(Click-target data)
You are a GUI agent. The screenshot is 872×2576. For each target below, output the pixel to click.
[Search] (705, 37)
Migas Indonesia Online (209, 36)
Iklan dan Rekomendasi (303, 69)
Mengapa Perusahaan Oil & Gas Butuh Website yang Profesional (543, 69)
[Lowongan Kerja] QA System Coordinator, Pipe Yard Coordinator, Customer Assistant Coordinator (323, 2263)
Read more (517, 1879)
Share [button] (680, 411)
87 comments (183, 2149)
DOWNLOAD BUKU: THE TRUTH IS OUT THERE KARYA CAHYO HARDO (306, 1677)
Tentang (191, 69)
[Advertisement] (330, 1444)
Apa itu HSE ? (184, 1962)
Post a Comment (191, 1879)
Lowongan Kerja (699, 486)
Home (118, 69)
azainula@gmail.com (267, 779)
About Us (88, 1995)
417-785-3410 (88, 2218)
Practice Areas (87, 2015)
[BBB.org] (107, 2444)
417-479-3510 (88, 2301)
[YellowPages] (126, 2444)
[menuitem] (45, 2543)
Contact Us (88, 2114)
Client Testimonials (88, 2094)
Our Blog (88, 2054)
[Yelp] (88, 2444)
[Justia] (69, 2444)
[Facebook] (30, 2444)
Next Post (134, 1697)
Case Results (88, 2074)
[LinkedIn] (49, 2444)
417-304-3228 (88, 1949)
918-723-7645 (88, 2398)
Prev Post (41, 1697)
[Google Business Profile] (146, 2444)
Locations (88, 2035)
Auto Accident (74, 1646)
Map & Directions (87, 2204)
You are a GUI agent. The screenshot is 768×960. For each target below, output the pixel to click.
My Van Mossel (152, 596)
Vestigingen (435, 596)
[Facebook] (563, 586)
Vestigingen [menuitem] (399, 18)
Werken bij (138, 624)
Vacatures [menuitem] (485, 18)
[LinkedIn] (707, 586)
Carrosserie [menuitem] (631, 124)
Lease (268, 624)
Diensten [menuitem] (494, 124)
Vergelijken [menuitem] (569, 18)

* **DO THIS**
Could you rewrite all the records with "[menuitem]" replaced by "[menu entry]" everywhere it occurs, keeping every other detail the same?

* **THE OUTPUT**
You are a GUI agent. The screenshot is 872×2576. For each target below, output the pixel to click.
[Search] (705, 37)
Migas Indonesia Online (209, 36)
Iklan dan Rekomendasi (303, 69)
Mengapa Perusahaan Oil & Gas Butuh Website yang Profesional (543, 69)
[Lowongan Kerja] QA System Coordinator, Pipe Yard Coordinator, Customer Assistant Coordinator (323, 2263)
Read more (517, 1879)
Share [button] (680, 411)
87 comments (183, 2149)
DOWNLOAD BUKU: THE TRUTH IS OUT THERE KARYA CAHYO HARDO (306, 1677)
Tentang (191, 69)
[Advertisement] (330, 1444)
Apa itu HSE ? (184, 1962)
Post a Comment (191, 1879)
Lowongan Kerja (699, 486)
Home (118, 69)
azainula@gmail.com (267, 779)
About Us (88, 1995)
417-785-3410 (88, 2218)
Practice Areas (87, 2015)
[BBB.org] (107, 2444)
417-479-3510 (88, 2301)
[YellowPages] (126, 2444)
[menu entry] (45, 2543)
Contact Us (88, 2114)
Client Testimonials (88, 2094)
Our Blog (88, 2054)
[Yelp] (88, 2444)
[Justia] (69, 2444)
[Facebook] (30, 2444)
Next Post (134, 1697)
Case Results (88, 2074)
[LinkedIn] (49, 2444)
417-304-3228 (88, 1949)
918-723-7645 (88, 2398)
Prev Post (41, 1697)
[Google Business Profile] (146, 2444)
Locations (88, 2035)
Auto Accident (74, 1646)
Map & Directions (87, 2204)
You are a GUI agent. The screenshot is 768×960. For each target below, output the pixel to click.
My Van Mossel (152, 596)
Vestigingen (435, 596)
[Facebook] (563, 586)
Vestigingen [menu entry] (399, 18)
Werken bij (138, 624)
Vacatures [menu entry] (485, 18)
[LinkedIn] (707, 586)
Carrosserie [menu entry] (631, 124)
Lease (268, 624)
Diensten [menu entry] (494, 124)
Vergelijken [menu entry] (569, 18)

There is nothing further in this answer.